START Exercise material

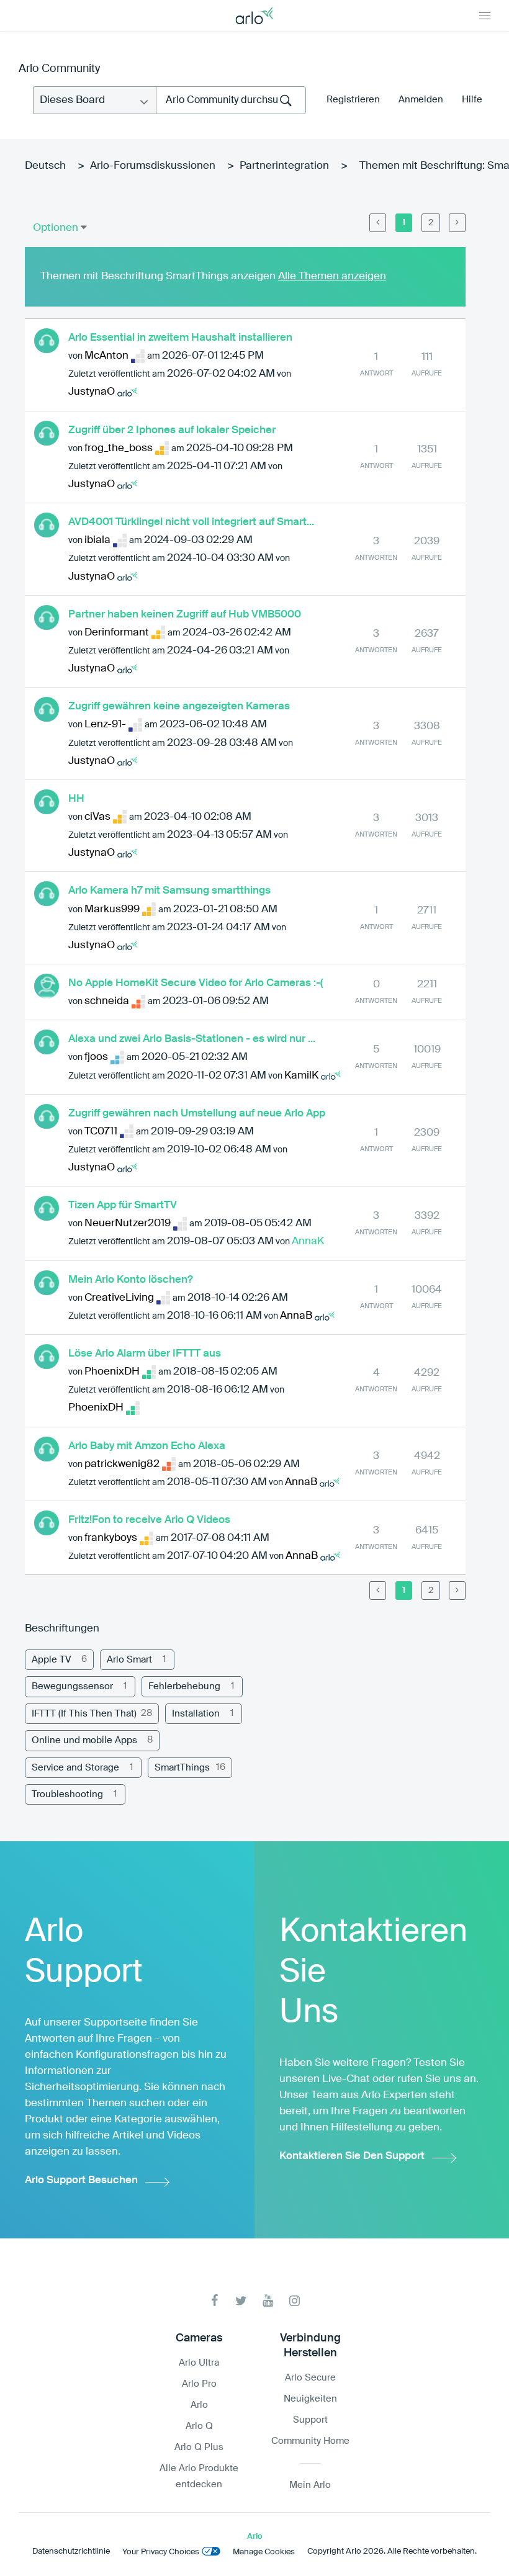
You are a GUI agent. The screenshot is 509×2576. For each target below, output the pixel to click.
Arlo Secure (310, 2377)
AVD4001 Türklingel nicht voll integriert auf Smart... (191, 522)
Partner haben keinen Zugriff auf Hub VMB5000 (184, 614)
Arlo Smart (129, 1659)
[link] (377, 222)
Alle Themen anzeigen (332, 276)
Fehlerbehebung (184, 1686)
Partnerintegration (284, 166)
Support (310, 2420)
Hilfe (472, 99)
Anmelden (421, 99)
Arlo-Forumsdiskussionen (152, 166)
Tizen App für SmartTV (122, 1205)
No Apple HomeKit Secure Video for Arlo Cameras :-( (195, 983)
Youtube (268, 2301)
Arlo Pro (199, 2384)
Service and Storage (75, 1767)
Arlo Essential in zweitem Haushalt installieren (180, 338)
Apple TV (51, 1659)
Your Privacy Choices (160, 2552)
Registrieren (353, 99)
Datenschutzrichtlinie (71, 2551)
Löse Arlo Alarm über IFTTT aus (144, 1354)
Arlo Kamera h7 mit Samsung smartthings (169, 891)
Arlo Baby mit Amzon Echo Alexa (146, 1446)
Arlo (199, 2405)
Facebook (214, 2301)
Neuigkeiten (310, 2398)
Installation (196, 1713)
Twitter (241, 2301)
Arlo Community (59, 68)
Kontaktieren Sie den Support (352, 2156)
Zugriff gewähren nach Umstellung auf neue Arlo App (196, 1113)
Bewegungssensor (72, 1686)
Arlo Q (199, 2426)
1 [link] (403, 222)
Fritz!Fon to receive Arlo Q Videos (149, 1520)
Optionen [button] (55, 228)
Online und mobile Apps (84, 1740)
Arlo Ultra (199, 2362)
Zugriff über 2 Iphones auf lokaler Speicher (172, 430)
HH (76, 799)
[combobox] (231, 100)
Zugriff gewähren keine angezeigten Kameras (179, 706)
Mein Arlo (310, 2485)
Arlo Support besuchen (81, 2180)
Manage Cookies (264, 2552)
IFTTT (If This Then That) (84, 1713)
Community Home (310, 2441)
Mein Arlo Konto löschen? (130, 1280)
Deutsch (45, 166)
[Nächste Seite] (457, 222)
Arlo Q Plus (198, 2447)
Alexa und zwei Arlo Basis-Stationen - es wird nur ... (191, 1039)
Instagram (294, 2301)
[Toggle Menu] (484, 15)
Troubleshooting (67, 1794)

END Exercise material

[What is expected]
In repeating the entries, exclude the pictures and alter nothing else.

[Exercise result]
You are a GUI agent. The screenshot is 509×2576. For each target below, output the pixel to click.
Arlo Secure (310, 2377)
AVD4001 Türklingel nicht voll integriert auf Smart... (191, 522)
Partner haben keinen Zugriff auf Hub VMB5000 (184, 614)
Arlo Smart (129, 1659)
[link] (377, 222)
Alle Themen anzeigen (332, 276)
Fehlerbehebung (184, 1686)
Partnerintegration (284, 166)
Support (310, 2420)
Hilfe (472, 99)
Anmelden (421, 99)
Arlo-Forumsdiskussionen (152, 166)
Tizen App für SmartTV (122, 1205)
No Apple HomeKit Secure Video for Arlo Cameras :-( (195, 983)
Youtube (268, 2301)
Arlo Pro (199, 2384)
Service and Storage (75, 1767)
Arlo Essential in zweitem Haushalt installieren (180, 338)
Apple TV (51, 1659)
Your Privacy Choices (160, 2552)
Registrieren (353, 99)
Datenschutzrichtlinie (71, 2551)
Löse Arlo Alarm über IFTTT aus (144, 1354)
Arlo Kamera h7 mit Samsung smartthings (169, 891)
Arlo Baby mit Amzon Echo Alexa (146, 1446)
Arlo (199, 2405)
Facebook (214, 2301)
Neuigkeiten (310, 2398)
Installation (196, 1713)
Twitter (241, 2301)
Arlo Community (59, 68)
Kontaktieren Sie den Support (352, 2156)
Zugriff gewähren nach Umstellung auf neue Arlo App (196, 1113)
Bewegungssensor (72, 1686)
Arlo Q (199, 2426)
1 [link] (403, 222)
Fritz!Fon to receive Arlo Q Videos (149, 1520)
Optionen [button] (55, 228)
Online und mobile Apps (84, 1740)
Arlo Ultra (199, 2362)
Zugriff über 2 Iphones auf lokaler Speicher (172, 430)
HH (76, 799)
[combobox] (231, 100)
Zugriff gewähren keine angezeigten Kameras (179, 706)
Mein Arlo (310, 2485)
Arlo Support besuchen (81, 2180)
Manage Cookies (264, 2552)
IFTTT (If This Then That) (84, 1713)
Community Home (310, 2441)
Mein Arlo Konto löschen? (130, 1280)
Deutsch (45, 166)
[Nächste Seite] (457, 222)
Arlo Q Plus (198, 2447)
Alexa und zwei Arlo Basis-Stationen - es wird nur ... (191, 1039)
Instagram (294, 2301)
[Toggle Menu] (484, 15)
Troubleshooting (67, 1794)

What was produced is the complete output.